From daily The Morning Star in Britain:
Shell cuts spending but still aims for Arctic
Friday 30th January 2015
Environmentalists hit out yesterday at Shell’s plans to drill in the Arctic this year.
The oil giant made the announcement as it revealed it was cutting spending over the next three years by almost £10 billion in response to sliding prices.
Shell said it wants to pursue Arctic oil exploration if it gets the right permits.
Greenpeace campaigner Charlie Kronick said: “Despite announcing cuts, Shell hasn’t taken the opportunity to cut its most high-cost high-risk project.
“Shell is taking a massive risk doggedly chasing oil in the Arctic, not just with shareholder value, but with the pristine Arctic environment.
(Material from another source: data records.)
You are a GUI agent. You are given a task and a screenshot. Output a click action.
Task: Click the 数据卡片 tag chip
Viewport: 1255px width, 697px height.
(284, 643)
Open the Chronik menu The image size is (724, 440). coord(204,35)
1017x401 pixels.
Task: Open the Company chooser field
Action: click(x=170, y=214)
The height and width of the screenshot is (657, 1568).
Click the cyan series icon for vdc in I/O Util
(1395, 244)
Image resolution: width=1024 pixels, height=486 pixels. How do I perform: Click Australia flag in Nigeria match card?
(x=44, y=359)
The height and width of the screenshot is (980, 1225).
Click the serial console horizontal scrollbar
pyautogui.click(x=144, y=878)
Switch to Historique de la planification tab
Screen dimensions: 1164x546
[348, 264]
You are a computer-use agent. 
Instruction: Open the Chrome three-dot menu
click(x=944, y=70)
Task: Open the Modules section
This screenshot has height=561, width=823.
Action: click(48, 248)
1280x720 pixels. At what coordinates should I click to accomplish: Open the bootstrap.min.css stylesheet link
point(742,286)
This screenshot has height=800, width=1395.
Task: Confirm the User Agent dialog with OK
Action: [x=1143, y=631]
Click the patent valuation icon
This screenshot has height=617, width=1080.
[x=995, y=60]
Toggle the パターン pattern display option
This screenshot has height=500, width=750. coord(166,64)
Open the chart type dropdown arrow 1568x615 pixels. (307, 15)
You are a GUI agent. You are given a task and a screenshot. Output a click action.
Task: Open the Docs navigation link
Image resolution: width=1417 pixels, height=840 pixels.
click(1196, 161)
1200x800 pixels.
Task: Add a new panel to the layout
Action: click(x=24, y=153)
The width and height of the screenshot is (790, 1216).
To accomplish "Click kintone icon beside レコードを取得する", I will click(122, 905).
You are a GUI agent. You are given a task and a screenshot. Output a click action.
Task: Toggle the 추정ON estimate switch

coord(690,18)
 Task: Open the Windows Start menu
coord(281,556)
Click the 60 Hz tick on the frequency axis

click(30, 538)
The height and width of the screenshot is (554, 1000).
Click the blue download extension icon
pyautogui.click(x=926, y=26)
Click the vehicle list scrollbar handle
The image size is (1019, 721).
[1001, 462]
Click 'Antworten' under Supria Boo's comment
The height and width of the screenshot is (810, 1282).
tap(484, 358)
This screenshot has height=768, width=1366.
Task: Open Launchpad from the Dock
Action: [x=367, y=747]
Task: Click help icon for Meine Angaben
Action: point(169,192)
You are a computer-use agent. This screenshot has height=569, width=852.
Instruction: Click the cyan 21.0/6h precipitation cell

“A spill there will be environmentally and financially catastrophic. It’s time for investors to recognise that it’s impossible for Shell to justify its continued pursuit of offshore Arctic oil.”
The new bid to drill in the Alaskan Arctic comes despite previous problems including the Kulluk running aground as it was being towed across the Gulf of Alaska in 2012.
Shell is so anti-environment that they now even have a conflict with Prince Charles of Britain:
Shell has left an influential climate change lobbying group sponsored by the Prince of Wales amid concern about the company’s attitude to environmental issues.
The oil major has left the Prince of Wales Corporate Leaders Group, which includes Lloyds Banking Group, Tesco and Unilever, and which has played an important role in lobbying for legislation such as the climate change act. That act commits the UK to reducing its carbon emissions by at least 80 per cent from what they were in 1990 by 2050.